Why do institutions do this? When they need massive volume, they don't find all the liquidity in one place. So they push the price aggressively, create these gaps, and later return to fill the remaining orders. It's mechanical, predictable — and that's where your advantage begins.

To identify an FVG, you look at three candles. The first is bearish, the second surges strongly (it's the impulsion), and the third pulls back slightly. Between the top of the first and the bottom of the third, you have your gap. On 1H or 4H charts, these zones become really clear. I always mark them with the rectangle tool for a clean visual.

The really powerful thing is when you combine FVG trading with market structure. Imagine: the price breaks a previous high (BOS), creates an FVG during the move, then retraces to fill that zone. That's a huge confluence. Add to that an order block nearby, and you have a nearly surgical trading zone.

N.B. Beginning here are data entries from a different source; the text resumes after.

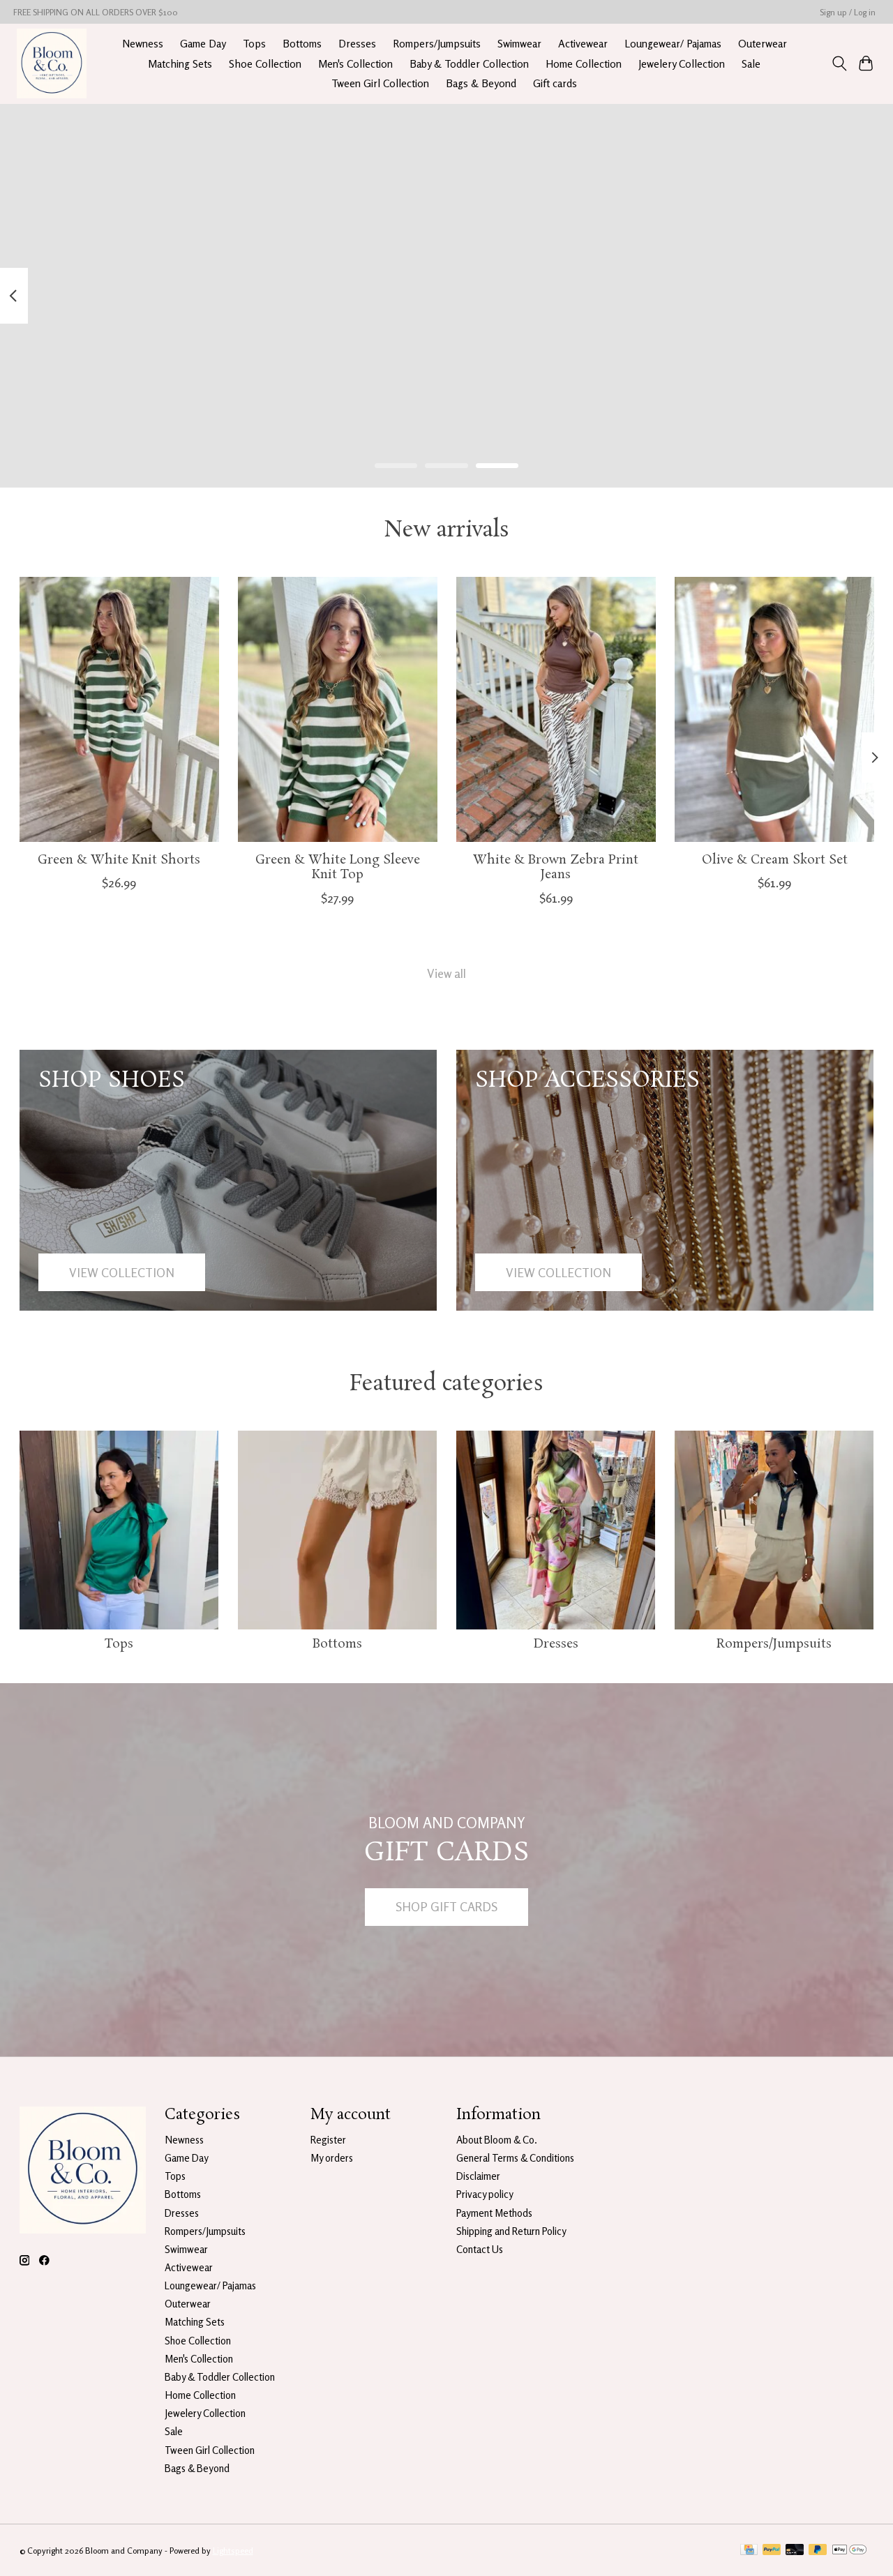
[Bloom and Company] (52, 63)
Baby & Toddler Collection (469, 63)
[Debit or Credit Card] (795, 2550)
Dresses (357, 43)
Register (328, 2140)
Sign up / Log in (848, 12)
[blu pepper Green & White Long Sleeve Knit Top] (337, 709)
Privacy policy (484, 2194)
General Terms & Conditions (515, 2158)
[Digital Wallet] (849, 2550)
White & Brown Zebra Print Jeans (555, 867)
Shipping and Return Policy (511, 2231)
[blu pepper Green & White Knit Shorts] (119, 709)
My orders (331, 2158)
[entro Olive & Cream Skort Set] (774, 709)
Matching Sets (180, 63)
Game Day (203, 43)
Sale (751, 63)
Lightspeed (233, 2550)
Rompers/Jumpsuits (437, 43)
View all (446, 973)
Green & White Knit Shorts (119, 860)
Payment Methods (494, 2213)
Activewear (583, 43)
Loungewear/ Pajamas (672, 43)
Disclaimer (478, 2176)
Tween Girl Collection (380, 83)
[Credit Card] (749, 2550)
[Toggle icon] (839, 63)
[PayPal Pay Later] (818, 2550)
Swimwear (519, 43)
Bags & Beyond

Let me give you a concrete example. On BTC/USDT on the 1H, a bullish BOS formed. The impulsive candle created an FVG between $62,000 and $62,600. The next day, the price returned to $62,300. On the 15min, I waited for a bullish engulfing confirmation. Entry at $62,350, stop-loss at $62,100, and target above $63,200. Result: net gain with minimal risk. That’s FVG trading in action.

Now, the crucial part: risk management. Never more than 1-2% per trade. Your stop-loss should be below the FVG or below the last swing — somewhere that makes logical sense. Your take profits are at the previous high or the next liquidity zone. And honestly, keep a journal. Every FVG trade you make, note it. That’s how you really learn.

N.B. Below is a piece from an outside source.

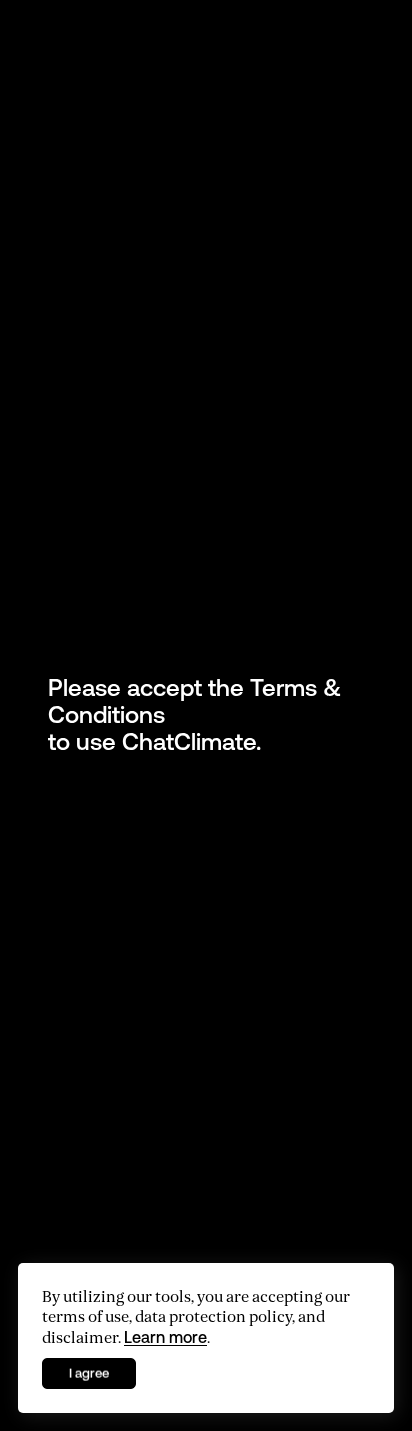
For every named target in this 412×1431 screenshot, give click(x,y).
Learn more (165, 1337)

The best timeframes? The 4H and 1H to identify the real institutional zones. Then 15min or 5min to refine your entry. And if you're a pro scalper, you can go down to 1min, but always with a higher timeframe confluence.

What really changes the game is when you combine multiple elements. FVG + market structure + order block + liquidity sweep. Each layer you add increases your probability. It’s not luck, it’s market mechanics.

Honestly, if you want to trade like a pro, understanding FVG trading is not optional. It’s a weapon. But don’t use it alone — it works a thousand times better when you couple it with other confluences. Structure, orders, liquidity, all together. That’s how you truly trade with institutions, not against them.